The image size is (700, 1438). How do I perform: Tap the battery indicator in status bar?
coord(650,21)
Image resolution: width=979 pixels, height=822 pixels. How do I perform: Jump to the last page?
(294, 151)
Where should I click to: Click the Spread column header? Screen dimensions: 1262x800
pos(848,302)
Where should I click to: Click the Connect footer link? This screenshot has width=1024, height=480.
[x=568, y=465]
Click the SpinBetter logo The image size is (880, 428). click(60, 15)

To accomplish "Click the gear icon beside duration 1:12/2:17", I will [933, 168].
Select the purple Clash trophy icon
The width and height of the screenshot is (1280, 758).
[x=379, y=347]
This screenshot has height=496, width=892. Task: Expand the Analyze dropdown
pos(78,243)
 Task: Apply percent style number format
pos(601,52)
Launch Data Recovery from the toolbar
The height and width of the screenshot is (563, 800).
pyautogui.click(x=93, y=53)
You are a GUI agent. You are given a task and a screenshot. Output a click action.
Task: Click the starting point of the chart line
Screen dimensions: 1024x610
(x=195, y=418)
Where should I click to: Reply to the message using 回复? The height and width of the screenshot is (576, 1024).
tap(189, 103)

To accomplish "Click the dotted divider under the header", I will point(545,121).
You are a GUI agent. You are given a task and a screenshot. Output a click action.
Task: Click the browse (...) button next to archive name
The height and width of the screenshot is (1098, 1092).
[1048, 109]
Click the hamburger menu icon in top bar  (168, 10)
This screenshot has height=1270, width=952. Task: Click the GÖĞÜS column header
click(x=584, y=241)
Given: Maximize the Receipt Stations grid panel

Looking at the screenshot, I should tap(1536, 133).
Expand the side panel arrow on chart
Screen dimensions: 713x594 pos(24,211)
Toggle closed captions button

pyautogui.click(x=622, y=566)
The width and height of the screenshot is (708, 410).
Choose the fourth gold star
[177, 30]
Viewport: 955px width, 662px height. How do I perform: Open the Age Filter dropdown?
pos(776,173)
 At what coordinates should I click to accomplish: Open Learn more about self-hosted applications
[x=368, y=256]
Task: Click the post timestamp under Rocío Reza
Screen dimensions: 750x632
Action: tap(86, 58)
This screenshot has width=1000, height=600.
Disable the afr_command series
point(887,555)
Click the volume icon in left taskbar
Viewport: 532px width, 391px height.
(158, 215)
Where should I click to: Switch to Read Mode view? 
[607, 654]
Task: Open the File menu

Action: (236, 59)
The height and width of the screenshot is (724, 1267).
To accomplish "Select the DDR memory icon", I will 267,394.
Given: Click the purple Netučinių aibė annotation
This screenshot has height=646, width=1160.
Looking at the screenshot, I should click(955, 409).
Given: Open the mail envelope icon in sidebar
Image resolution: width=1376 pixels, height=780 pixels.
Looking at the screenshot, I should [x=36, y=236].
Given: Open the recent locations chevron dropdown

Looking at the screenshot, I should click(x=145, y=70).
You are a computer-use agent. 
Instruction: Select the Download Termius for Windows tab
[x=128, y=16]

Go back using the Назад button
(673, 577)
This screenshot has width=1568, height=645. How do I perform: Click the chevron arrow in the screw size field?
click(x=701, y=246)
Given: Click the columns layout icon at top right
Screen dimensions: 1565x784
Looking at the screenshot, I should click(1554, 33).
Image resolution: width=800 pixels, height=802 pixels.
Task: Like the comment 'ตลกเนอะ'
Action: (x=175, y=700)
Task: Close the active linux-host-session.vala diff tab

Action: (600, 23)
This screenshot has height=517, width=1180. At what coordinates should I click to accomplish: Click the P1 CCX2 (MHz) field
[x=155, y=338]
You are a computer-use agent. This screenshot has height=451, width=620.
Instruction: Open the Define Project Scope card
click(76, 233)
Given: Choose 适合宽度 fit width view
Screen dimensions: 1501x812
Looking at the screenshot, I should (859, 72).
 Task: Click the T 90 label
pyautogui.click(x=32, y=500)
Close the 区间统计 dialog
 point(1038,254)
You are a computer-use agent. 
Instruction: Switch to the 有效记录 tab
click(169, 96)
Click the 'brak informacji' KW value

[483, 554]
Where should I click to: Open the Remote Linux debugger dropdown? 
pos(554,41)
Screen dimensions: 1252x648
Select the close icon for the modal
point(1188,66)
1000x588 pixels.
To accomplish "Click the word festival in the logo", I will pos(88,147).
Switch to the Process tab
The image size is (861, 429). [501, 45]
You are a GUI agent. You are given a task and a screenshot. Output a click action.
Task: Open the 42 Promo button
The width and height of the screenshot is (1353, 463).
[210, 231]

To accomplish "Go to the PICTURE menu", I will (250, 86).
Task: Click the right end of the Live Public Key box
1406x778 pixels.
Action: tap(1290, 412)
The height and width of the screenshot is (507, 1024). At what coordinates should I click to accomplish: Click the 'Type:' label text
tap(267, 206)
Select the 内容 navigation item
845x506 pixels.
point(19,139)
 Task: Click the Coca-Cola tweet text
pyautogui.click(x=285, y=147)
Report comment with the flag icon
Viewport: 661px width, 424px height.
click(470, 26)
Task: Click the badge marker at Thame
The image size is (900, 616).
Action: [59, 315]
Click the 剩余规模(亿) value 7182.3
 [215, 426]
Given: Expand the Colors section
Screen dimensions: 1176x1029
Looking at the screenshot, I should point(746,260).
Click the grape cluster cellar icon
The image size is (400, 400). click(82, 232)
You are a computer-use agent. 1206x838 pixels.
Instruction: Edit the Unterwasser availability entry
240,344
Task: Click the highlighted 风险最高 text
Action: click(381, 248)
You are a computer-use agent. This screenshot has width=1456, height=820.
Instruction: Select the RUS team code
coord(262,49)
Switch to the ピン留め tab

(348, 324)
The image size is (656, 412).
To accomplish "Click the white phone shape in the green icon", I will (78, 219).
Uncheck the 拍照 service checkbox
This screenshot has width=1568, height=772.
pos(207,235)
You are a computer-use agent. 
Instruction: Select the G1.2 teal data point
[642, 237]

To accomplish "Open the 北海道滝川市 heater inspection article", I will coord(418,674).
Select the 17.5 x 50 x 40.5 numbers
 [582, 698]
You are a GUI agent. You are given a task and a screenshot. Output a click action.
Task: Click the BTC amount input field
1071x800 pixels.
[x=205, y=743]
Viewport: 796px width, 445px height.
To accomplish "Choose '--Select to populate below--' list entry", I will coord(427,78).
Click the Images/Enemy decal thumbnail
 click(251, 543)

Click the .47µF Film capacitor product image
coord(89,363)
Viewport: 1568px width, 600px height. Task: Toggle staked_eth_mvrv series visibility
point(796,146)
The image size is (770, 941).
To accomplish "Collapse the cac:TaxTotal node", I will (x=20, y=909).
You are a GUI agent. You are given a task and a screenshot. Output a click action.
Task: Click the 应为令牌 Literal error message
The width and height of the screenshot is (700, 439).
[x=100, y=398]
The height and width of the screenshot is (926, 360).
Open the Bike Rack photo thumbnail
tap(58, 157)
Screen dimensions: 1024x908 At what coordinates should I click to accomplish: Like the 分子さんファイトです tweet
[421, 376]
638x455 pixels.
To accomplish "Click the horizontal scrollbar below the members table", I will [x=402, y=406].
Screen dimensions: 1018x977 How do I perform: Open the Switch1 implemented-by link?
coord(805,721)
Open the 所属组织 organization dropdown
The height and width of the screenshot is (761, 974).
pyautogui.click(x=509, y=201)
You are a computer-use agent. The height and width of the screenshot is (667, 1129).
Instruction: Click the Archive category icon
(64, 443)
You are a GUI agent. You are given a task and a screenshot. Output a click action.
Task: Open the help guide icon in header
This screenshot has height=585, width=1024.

______________________________

- **About this task**:
The word "below" may appear in several lines of the data; copy every line where it does.

- **Response area**:
To accomplish "Choose '--Select to populate below--' list entry", I will coord(427,78).
To accomplish "Click the horizontal scrollbar below the members table", I will [x=402, y=406].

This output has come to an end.